*Task*
Pull out each line of the records that contains the word "Where".

*Data rows*
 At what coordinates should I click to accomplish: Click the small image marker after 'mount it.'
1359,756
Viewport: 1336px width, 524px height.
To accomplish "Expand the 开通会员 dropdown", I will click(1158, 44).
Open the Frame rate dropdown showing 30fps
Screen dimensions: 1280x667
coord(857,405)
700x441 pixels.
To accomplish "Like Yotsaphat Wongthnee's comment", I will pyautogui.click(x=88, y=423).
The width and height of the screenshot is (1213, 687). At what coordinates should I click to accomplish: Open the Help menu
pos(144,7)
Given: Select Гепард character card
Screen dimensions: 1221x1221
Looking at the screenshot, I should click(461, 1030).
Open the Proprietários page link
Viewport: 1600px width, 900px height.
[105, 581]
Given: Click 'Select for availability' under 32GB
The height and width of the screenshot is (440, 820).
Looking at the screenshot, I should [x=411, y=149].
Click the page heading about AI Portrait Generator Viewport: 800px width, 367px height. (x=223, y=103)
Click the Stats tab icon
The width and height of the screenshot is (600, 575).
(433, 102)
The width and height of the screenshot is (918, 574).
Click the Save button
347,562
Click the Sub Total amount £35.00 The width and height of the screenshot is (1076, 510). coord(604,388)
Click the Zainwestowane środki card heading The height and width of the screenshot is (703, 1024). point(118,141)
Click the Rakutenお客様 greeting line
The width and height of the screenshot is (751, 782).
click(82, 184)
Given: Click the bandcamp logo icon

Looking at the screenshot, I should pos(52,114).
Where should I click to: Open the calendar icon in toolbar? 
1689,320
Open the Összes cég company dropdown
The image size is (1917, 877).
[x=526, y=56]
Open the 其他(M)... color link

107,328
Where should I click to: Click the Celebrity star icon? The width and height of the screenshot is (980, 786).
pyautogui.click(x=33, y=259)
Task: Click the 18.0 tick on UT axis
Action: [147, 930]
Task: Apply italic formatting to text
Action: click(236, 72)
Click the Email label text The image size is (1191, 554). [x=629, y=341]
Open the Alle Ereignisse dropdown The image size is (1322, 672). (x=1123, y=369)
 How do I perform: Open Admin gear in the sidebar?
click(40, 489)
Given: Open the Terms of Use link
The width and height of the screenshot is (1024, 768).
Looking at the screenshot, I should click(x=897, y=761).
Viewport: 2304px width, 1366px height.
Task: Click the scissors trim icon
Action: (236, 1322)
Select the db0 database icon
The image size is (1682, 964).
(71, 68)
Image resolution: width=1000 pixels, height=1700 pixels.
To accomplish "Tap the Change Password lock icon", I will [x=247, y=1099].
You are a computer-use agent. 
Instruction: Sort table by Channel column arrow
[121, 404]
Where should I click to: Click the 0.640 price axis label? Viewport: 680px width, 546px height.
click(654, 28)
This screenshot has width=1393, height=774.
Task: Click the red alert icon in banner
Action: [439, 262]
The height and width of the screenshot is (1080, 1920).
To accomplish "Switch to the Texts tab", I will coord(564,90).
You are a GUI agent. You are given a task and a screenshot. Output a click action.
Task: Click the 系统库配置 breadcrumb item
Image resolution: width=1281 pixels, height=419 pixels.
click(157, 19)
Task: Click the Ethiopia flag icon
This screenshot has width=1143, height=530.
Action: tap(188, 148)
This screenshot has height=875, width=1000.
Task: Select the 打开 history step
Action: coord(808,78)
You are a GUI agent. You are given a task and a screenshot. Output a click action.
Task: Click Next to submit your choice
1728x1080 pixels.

*Solution*
Where should I click to: Open the calendar icon in toolbar? 
Where should I click to: Click the Celebrity star icon? The width and height of the screenshot is (980, 786).
Where should I click to: Click the 0.640 price axis label? Viewport: 680px width, 546px height.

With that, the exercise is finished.